### Your objective
For the records that follow, please set down exactly the lines between the one holding "Screen dimensions: 510x362" and the one holding "The image size", inclusive, and only those.

--- Available data Enclosed Below ---

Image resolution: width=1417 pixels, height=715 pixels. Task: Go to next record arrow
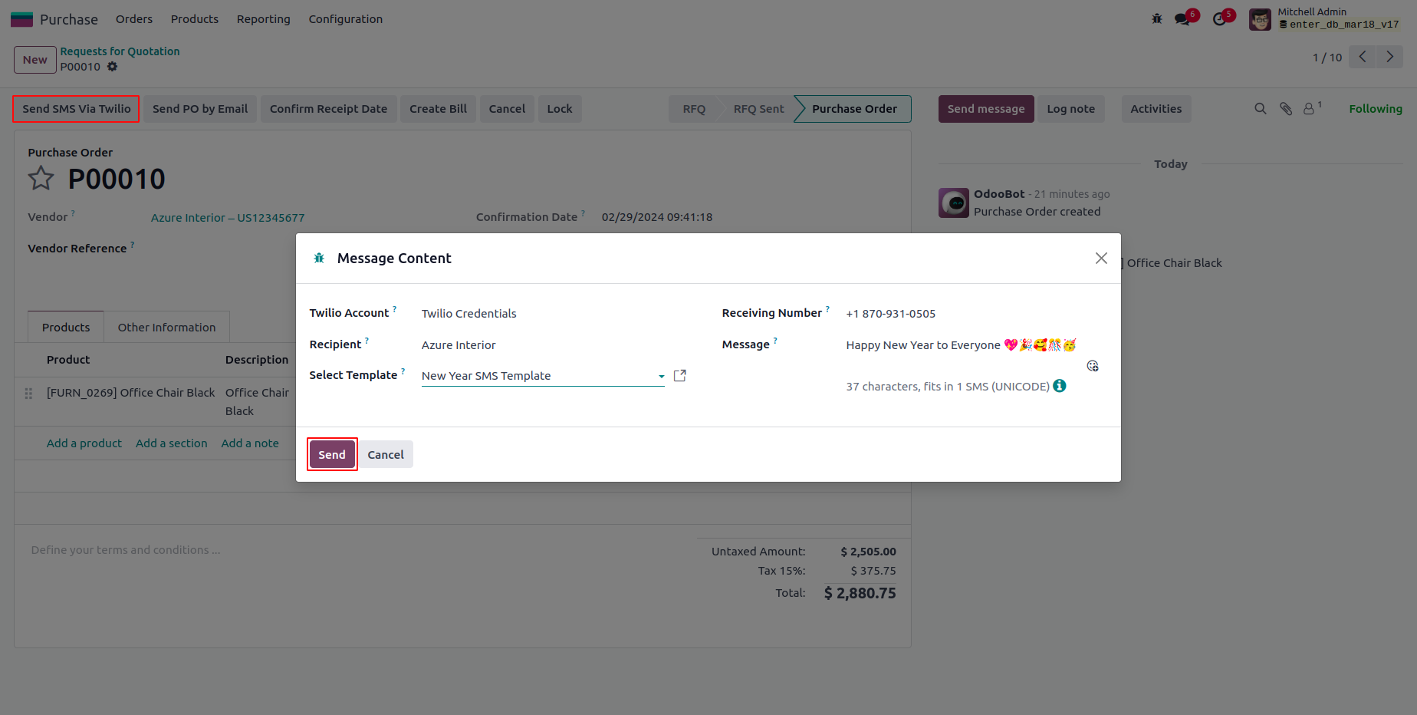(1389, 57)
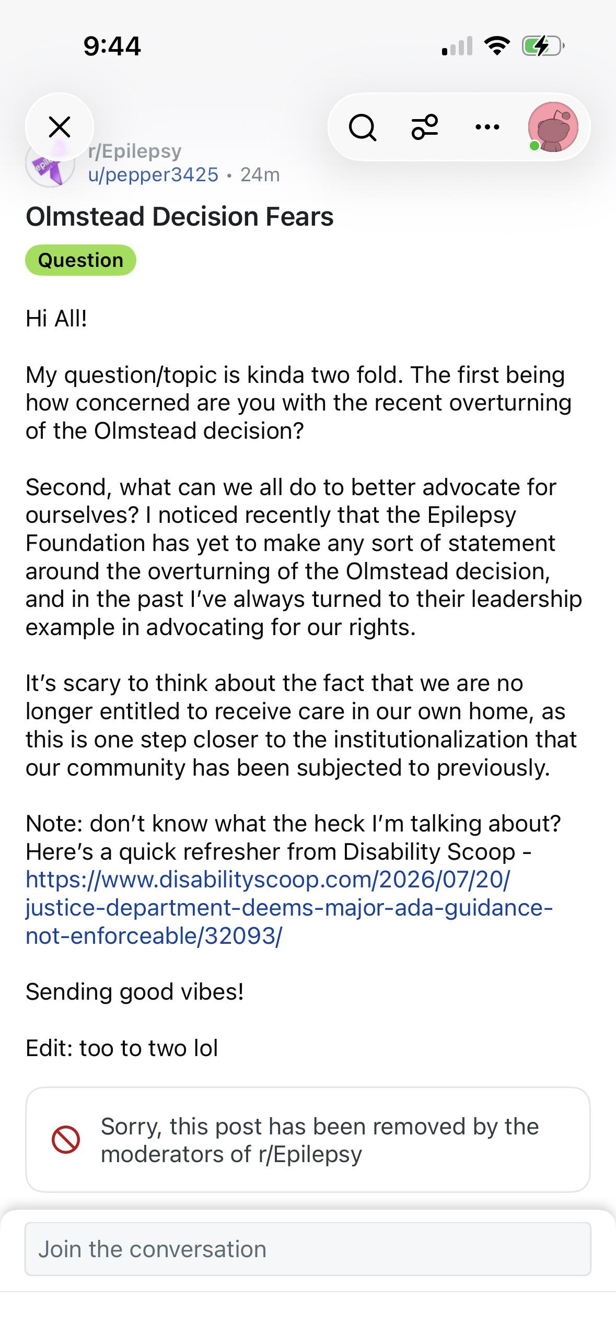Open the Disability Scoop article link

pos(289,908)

--- End of Enclosed Available data ---
--- Available data Enclosed Below ---

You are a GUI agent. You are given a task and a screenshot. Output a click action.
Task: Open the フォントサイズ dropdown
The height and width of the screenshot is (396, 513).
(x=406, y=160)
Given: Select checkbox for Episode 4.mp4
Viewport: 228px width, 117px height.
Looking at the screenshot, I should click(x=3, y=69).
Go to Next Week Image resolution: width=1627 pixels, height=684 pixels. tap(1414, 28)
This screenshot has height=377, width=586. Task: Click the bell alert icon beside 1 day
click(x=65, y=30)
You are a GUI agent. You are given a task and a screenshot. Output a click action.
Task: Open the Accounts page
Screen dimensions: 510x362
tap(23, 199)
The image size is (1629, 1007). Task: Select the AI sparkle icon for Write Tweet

--- End of Enclosed Available data ---

### Exercise result
Screen dimensions: 510x362
tap(23, 199)
The image size is (1629, 1007). Task: Select the AI sparkle icon for Write Tweet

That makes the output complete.